A Moment with Sophie in Paris in 2020
What if I just sat here all afternoon under this jazz music and red-light-memory and reflected on how much has changed…
This weekend, I came across this journal entry that I wrote in the back pages of my copy of “Blinking Red”. So, here is a little something to recall Sophie in 2020 in Paris and the changes that have happened since then. To start with, so thankful that the pandemic ended!
I am a brunette
All of a sudden, I’m a brunette. In a café, not far from where I got my haircut. St-André-des-Arts. Drinking a café allongée and the cute man with white hair gave me a lemoncello maybe because I said the Tarte Tatin was delicious and maybe because we are receiving some news at 20h tonight. This may be the last time that I can have one for a while in a restaurant café. This feels like the true me – writing in a café in Paris, brown hair, inspired by the lights around me and the people in front of me who are also doing work in this quiet café. All of a sudden, I don’t care about writing in this book because that is how much I need to write in this moment. Before, this would have bothered me. Before, I might not have allowed myself the simple spontaneity, but why not? We may get another lockdown tonight. I drank a glass of red wine, and it has already made me be more emotional, more gentle more willing to lean into my feelings about this place. Which is that the ambience is exactly what you want from a café – quaint, dark wood tables, red walls, tile floors, yellow lights. I feel like I could be nestled inside someone else’s coat in this atmosphere.
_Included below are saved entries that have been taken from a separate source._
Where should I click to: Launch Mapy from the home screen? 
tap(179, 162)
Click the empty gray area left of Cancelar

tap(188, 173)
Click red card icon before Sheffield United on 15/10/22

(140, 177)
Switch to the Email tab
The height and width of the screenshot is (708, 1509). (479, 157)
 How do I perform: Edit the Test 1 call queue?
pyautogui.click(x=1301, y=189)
I do have Dad‘s Duke basketball coat here which is not quite pretty enough for Paris, but it has served me so far and will until I get a new one and take this one home to him. I realize that I didn’t hang it on the coat hanger when I could have. I could set it there now, but now is too late as I am leaving soon. I met another American here a few moments ago. She is studying in London. I asked her how she was in France without a visa, and she has a French lover, like I want. She was from California and we exchanged numbers. I wanted to tell her that I was blonde until a few hours ago because I have a desire sometimes to be truthful. I mean, I am truthful, but sometimes one can be strategic with it. This exterior change does a lot for me because I can be new here, no one knows me and I didn’t really feel blonde anymore. I didn’t feel like putting in the effort for blonde anymore. That may be a result of the pandemic on my mind.. my fatigue, but also brunette and chin-length hair is so chic in Paris. I felt inspired to try a different look and it is fun to change. This is the shortest I have ever cut my hair and it feels wonderfully light.
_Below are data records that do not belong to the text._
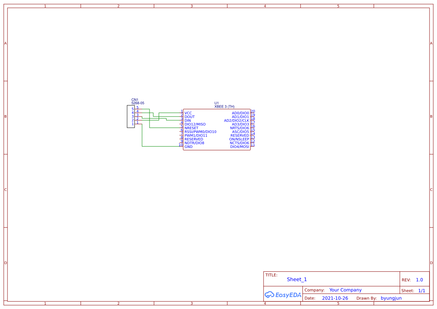
Task: Click the revision value 1.0 field
Action: click(x=418, y=279)
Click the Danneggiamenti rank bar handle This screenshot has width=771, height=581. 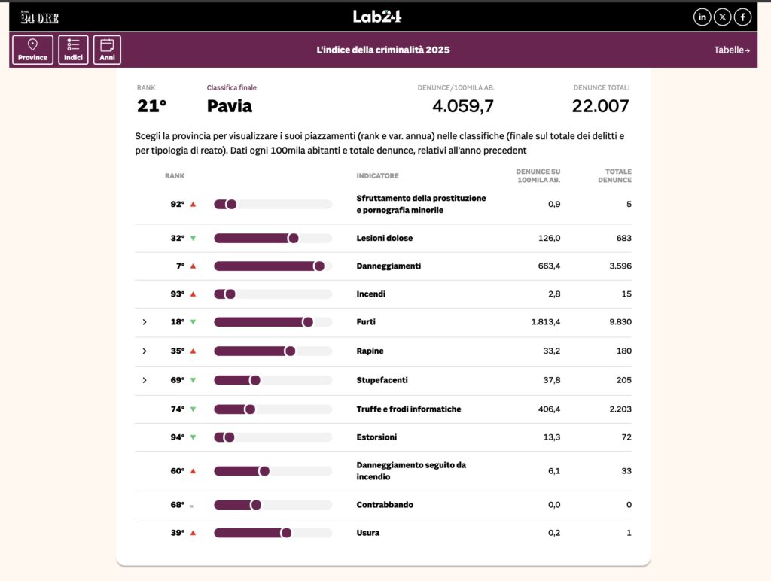click(319, 266)
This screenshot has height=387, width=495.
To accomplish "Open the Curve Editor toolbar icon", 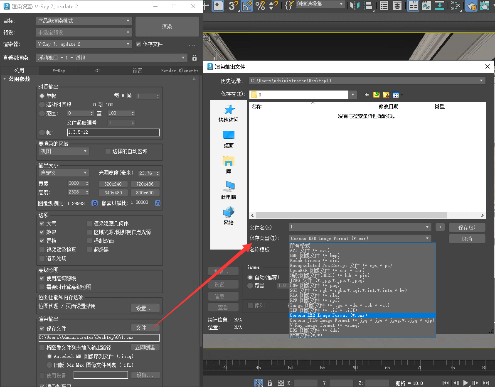I will [426, 5].
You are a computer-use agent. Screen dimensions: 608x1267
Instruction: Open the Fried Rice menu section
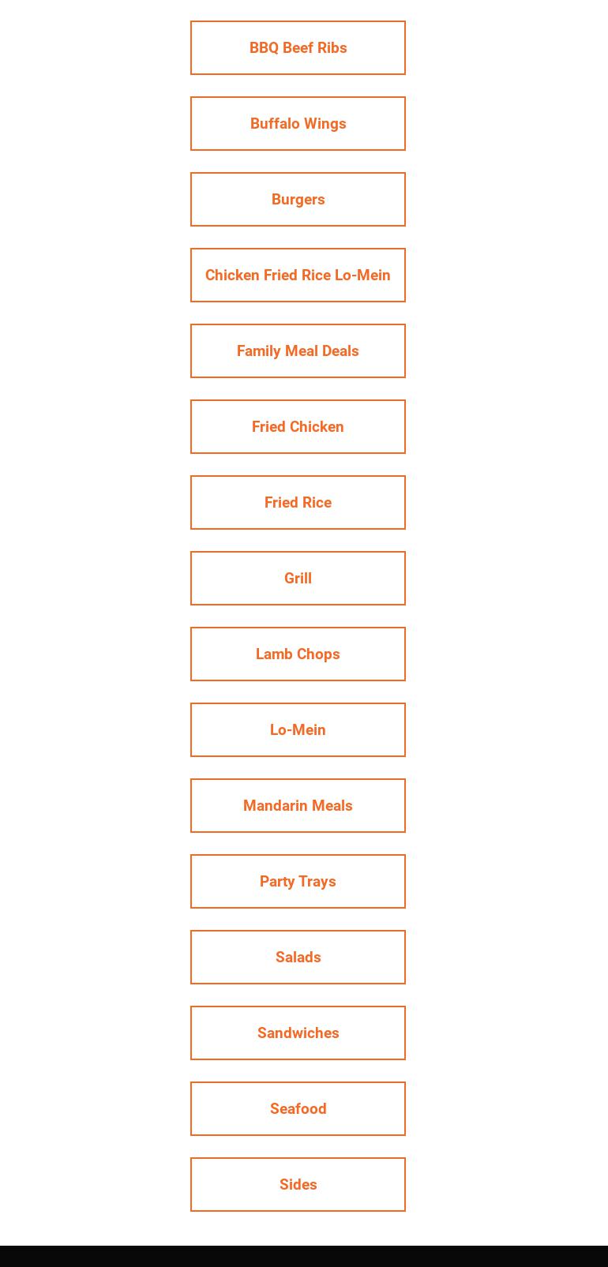pos(298,503)
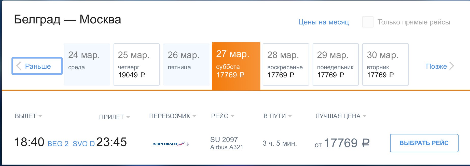Viewport: 470px width, 166px height.
Task: Select the 25 мар. четверг date tab
Action: pyautogui.click(x=136, y=64)
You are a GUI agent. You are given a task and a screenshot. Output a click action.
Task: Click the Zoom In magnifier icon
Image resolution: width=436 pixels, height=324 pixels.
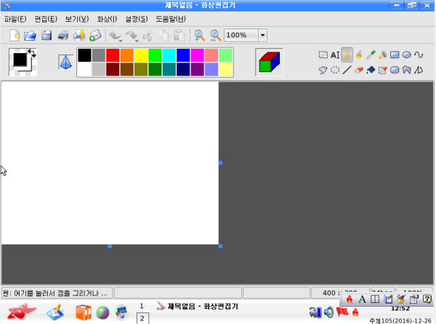coord(199,35)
This change might not seem like much, but it is a lot, and I am working on being more comfortable with change. I think I already am – at least much more comfortable with change than I have been with stagnation or lack of change. Because these last few days I felt very stagnant, lonely, and fell into a depression. I was lonely, it was rainy, and I fell into watching YouTube videos for entertainment, and fell into eating past my hunger level and that all felt terrible. It may feel a good deal self indulgent to get my hair done and buy a fancy café lunch in Paris, but it seems to be making a world of a difference. The romance here is enchanting me. I hope to hold onto these moments and re-create them – with my writing, even if we do go into confinement. I can’t let myself fall into a depression like that ever if we are really confined. I’m enjoying this moment right now and writing so quickly that it may not be at all legible, but I still love it.
What if I just sat here all afternoon under this jazz music and red light and tucked away from the world and wrote over every word in this book… Not to say that I didn’t like the book because it was very informative, but because I think that might be interesting to do, but I can’t do it… Something in me won’t allow myself to write over the words of another.
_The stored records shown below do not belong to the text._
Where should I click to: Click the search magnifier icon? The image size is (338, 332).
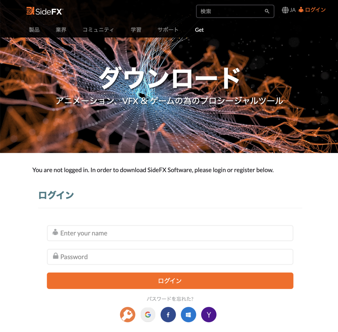click(x=267, y=11)
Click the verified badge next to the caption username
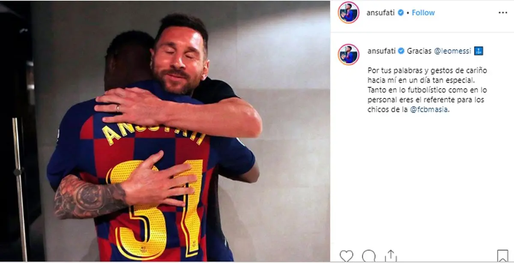 click(401, 51)
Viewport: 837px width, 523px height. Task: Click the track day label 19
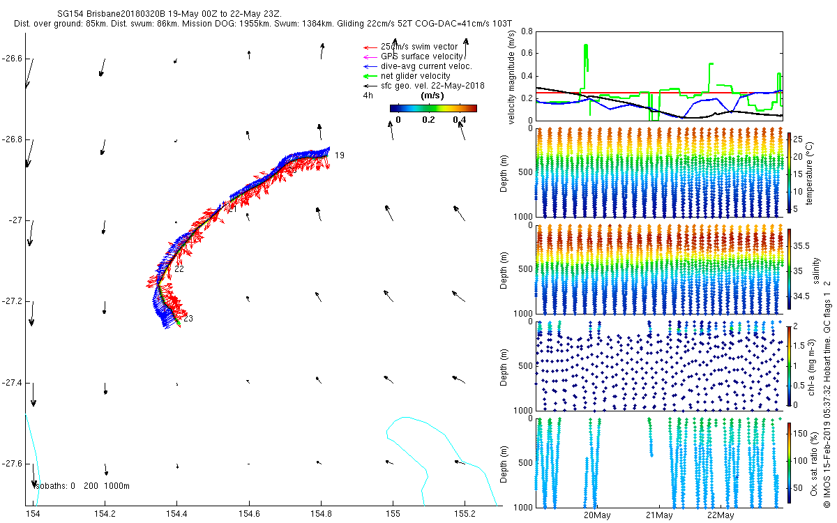340,155

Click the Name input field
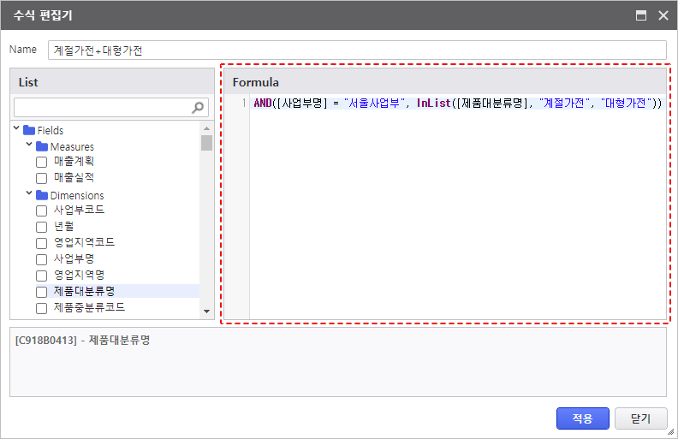click(355, 50)
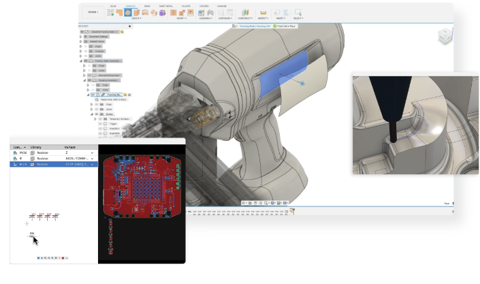Image resolution: width=480 pixels, height=284 pixels.
Task: Click the Select tool icon
Action: pos(298,12)
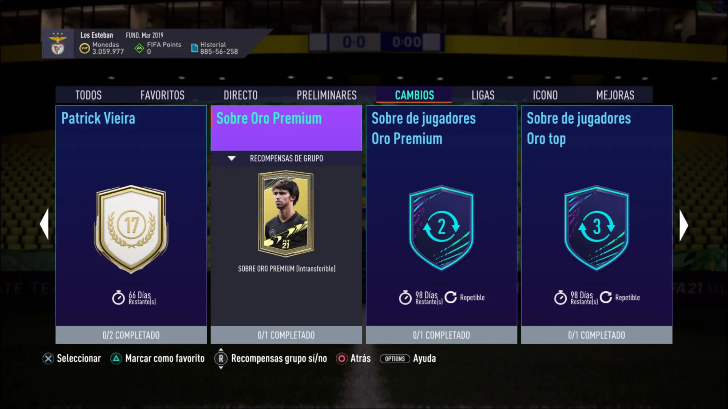This screenshot has width=728, height=409.
Task: Collapse the Recompensas de grupo triangle
Action: tap(232, 159)
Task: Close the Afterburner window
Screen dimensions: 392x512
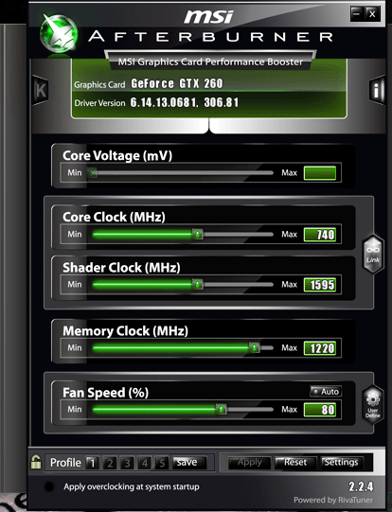Action: click(372, 13)
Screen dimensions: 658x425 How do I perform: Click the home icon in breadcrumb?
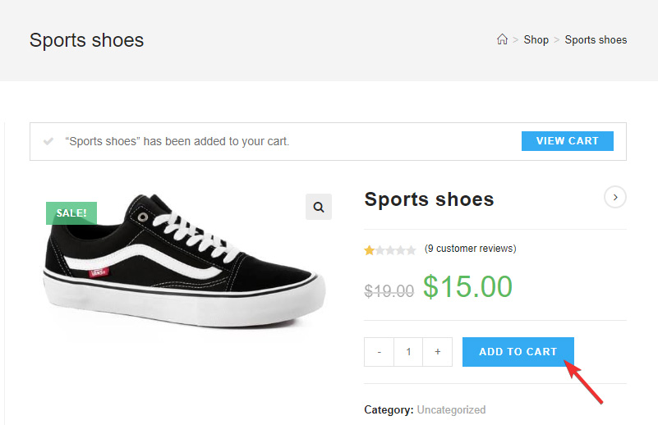point(502,39)
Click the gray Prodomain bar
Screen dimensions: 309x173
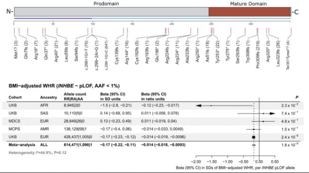click(112, 12)
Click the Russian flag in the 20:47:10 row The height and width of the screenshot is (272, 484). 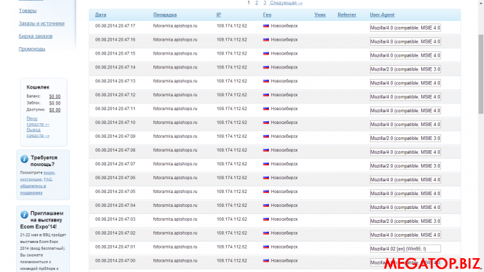click(x=266, y=123)
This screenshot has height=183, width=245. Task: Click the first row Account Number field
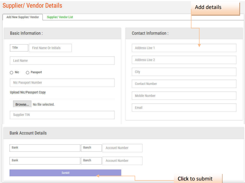(122, 148)
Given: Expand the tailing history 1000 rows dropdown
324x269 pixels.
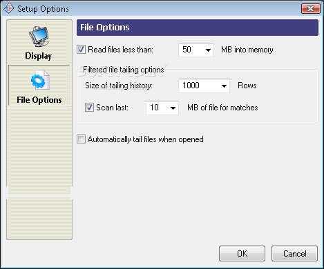Looking at the screenshot, I should pos(224,86).
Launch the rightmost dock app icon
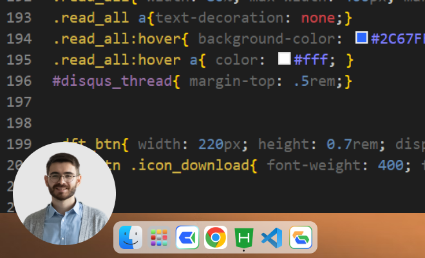425x258 pixels. click(x=300, y=238)
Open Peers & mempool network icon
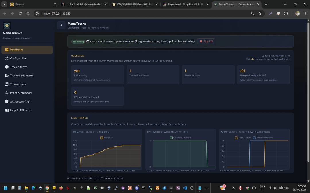Viewport: 310px width, 193px height. [x=7, y=93]
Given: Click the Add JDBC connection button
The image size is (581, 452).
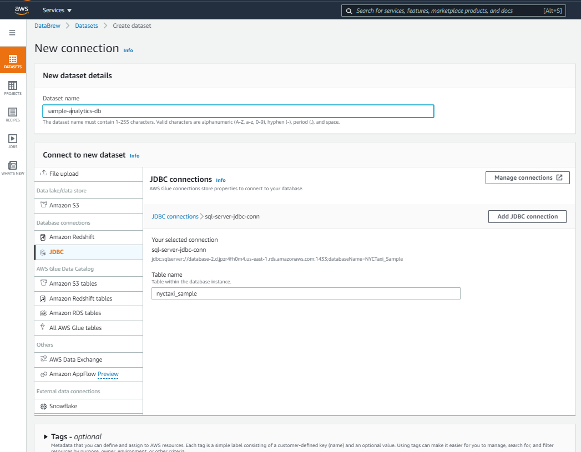Looking at the screenshot, I should point(527,216).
Some things move quickly and others slower and I am learning to be okay with that. Be gentle and forgive myself when I fail and then move on. I.e. resilience. Now the Café workers are sitting down and talking and it is all very cute. I wish I could think of a better way to describe it than that, but honestly what is better than cute?
I should have brought my journal with me.
Fin.
Change and Constancy
As much as that version of myself felt like me, I feel equally like my true self now. Even with my hair longer and blonder :)
Lots has changed for me and for many since 2020. I am now married, living in a new place, pursuing new work. And working on more writing to share with you on all of this!
On the other hand, lots has stayed the same! My passions are a through line. I am still comfortable with change and so so happy in my relationships. I still love writing and reflecting.
Reflection prompt: In what ways have you changed since 2020? What are the through lines of your character, your interests, your practices? What are the qualities that are consistent in you, no matter how much change you experience?
Merci beaucoup for reading ✨
Sincerely,
Love the look back at your time in Paris.
Let’s see, in 2020 my 9 year old grandson was Finally returning to school after Covid and my stint at Homeschooling was ending. I got a job as concierge at a upscale retirement community and three years later I’m still there. There have been several changes in my job description, all of which I love.
One of my strengths is resilience. I have been able to morph into what was needed in every new situation, or to morph the situation into what I wanted it to be. I know that those changes have only happened with the guidance given me by God.